§ EXERCISE INPUT:
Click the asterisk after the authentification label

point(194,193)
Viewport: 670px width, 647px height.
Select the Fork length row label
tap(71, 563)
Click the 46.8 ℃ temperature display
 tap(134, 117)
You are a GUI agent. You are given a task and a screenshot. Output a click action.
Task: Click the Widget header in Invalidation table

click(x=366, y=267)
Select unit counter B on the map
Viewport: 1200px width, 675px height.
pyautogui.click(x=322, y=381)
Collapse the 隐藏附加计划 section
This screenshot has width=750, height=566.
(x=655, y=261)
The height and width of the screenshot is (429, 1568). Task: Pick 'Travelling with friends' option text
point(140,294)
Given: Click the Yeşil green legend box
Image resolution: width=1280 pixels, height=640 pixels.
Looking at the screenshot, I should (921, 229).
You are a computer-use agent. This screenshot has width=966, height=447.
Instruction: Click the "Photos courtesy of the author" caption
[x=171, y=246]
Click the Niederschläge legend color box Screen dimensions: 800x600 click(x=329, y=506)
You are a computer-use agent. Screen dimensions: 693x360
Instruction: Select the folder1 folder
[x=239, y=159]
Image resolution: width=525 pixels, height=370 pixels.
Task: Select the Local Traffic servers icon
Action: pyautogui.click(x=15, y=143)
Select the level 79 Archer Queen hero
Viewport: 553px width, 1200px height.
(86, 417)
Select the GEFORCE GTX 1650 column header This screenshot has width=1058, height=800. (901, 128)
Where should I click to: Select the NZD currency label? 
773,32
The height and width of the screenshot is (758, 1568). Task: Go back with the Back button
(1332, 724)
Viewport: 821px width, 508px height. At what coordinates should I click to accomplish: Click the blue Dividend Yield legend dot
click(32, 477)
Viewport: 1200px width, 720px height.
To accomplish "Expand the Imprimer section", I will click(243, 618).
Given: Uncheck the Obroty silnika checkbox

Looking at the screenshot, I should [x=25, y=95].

§ PROBLEM STATEMENT: Every record above must be set down again, word for word.

§ SOLVED PROBLEM:
Click the asterisk after the authentification label

point(194,193)
Viewport: 670px width, 647px height.
Select the Fork length row label
tap(71, 563)
Click the 46.8 ℃ temperature display
 tap(134, 117)
You are a GUI agent. You are given a task and a screenshot. Output a click action.
Task: Click the Widget header in Invalidation table

click(x=366, y=267)
Select unit counter B on the map
Viewport: 1200px width, 675px height.
pyautogui.click(x=322, y=381)
Collapse the 隐藏附加计划 section
This screenshot has width=750, height=566.
(x=655, y=261)
The height and width of the screenshot is (429, 1568). Task: Pick 'Travelling with friends' option text
point(140,294)
Given: Click the Yeşil green legend box
Image resolution: width=1280 pixels, height=640 pixels.
Looking at the screenshot, I should (921, 229).
You are a computer-use agent. This screenshot has width=966, height=447.
Instruction: Click the "Photos courtesy of the author" caption
[x=171, y=246]
Click the Niederschläge legend color box Screen dimensions: 800x600 click(x=329, y=506)
You are a computer-use agent. Screen dimensions: 693x360
Instruction: Select the folder1 folder
[x=239, y=159]
Image resolution: width=525 pixels, height=370 pixels.
Task: Select the Local Traffic servers icon
Action: pyautogui.click(x=15, y=143)
Select the level 79 Archer Queen hero
Viewport: 553px width, 1200px height.
(86, 417)
Select the GEFORCE GTX 1650 column header This screenshot has width=1058, height=800. (901, 128)
Where should I click to: Select the NZD currency label? 
773,32
The height and width of the screenshot is (758, 1568). Task: Go back with the Back button
(1332, 724)
Viewport: 821px width, 508px height. At what coordinates should I click to accomplish: Click the blue Dividend Yield legend dot
click(32, 477)
Viewport: 1200px width, 720px height.
To accomplish "Expand the Imprimer section", I will click(243, 618).
Given: Uncheck the Obroty silnika checkbox

Looking at the screenshot, I should [x=25, y=95].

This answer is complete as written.